### Aim of the exercise
Where does the string "computer" appear? Copy every line of the entries below that holds it.

### Stored dataset items

Content starts

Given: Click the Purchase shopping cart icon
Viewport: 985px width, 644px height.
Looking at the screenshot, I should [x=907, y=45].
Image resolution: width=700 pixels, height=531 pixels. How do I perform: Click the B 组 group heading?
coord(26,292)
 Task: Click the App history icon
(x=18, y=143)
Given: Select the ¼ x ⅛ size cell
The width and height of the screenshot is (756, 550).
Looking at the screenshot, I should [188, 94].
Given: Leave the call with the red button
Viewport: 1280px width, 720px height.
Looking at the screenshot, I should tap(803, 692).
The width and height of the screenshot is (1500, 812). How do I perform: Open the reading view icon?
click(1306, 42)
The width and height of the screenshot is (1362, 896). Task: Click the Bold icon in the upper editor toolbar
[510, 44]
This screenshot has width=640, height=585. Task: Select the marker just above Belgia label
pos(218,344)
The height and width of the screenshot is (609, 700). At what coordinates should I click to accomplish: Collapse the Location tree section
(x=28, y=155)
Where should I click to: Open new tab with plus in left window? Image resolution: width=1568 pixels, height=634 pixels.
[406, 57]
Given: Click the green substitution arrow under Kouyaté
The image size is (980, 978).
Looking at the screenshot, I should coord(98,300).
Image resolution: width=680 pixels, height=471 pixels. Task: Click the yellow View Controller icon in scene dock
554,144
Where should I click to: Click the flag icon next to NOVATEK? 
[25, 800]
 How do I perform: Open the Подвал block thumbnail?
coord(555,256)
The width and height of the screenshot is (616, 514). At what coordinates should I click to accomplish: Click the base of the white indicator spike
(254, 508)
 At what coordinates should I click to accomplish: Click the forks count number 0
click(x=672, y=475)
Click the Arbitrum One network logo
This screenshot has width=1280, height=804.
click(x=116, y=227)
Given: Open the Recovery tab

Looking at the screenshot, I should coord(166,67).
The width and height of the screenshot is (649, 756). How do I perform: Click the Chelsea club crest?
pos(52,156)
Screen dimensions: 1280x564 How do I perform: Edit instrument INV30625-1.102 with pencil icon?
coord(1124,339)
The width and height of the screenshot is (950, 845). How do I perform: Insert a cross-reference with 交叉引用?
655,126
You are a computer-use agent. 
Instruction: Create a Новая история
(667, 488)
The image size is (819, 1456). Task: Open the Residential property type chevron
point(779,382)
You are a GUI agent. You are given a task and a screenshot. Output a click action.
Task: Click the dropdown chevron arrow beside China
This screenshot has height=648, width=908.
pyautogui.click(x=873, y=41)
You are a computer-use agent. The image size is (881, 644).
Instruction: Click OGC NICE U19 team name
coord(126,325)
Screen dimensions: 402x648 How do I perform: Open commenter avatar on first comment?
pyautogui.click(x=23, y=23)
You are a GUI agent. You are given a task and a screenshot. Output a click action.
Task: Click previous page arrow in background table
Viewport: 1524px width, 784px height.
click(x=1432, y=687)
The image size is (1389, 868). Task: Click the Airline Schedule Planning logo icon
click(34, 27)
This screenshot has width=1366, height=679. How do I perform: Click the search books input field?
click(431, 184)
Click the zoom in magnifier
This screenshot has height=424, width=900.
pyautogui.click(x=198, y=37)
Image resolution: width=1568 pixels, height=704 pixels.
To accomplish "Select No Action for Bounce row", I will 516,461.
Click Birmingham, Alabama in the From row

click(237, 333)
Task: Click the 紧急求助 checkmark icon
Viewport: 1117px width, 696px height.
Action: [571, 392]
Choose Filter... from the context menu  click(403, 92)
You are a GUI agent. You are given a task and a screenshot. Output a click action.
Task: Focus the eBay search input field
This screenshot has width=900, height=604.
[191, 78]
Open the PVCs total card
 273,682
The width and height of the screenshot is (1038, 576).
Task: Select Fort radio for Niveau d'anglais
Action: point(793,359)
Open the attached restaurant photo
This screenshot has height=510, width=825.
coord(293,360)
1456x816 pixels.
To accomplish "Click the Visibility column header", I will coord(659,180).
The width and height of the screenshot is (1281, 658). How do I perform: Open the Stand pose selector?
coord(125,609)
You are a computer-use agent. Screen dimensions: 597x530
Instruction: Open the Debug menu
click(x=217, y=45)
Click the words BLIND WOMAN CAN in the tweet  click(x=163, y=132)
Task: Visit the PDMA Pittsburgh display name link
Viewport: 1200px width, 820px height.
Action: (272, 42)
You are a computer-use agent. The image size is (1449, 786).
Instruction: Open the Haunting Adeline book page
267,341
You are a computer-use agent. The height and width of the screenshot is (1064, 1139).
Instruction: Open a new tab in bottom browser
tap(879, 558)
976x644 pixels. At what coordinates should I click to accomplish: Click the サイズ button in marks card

Content ends

### Expected answer
You are a computer-use agent. 
You are a computer-use agent. The image size is (881, 644).
You are a computer-use agent. Screen dimensions: 597x530
You are a computer-use agent. The image size is (1449, 786).
You are a computer-use agent. The height and width of the screenshot is (1064, 1139).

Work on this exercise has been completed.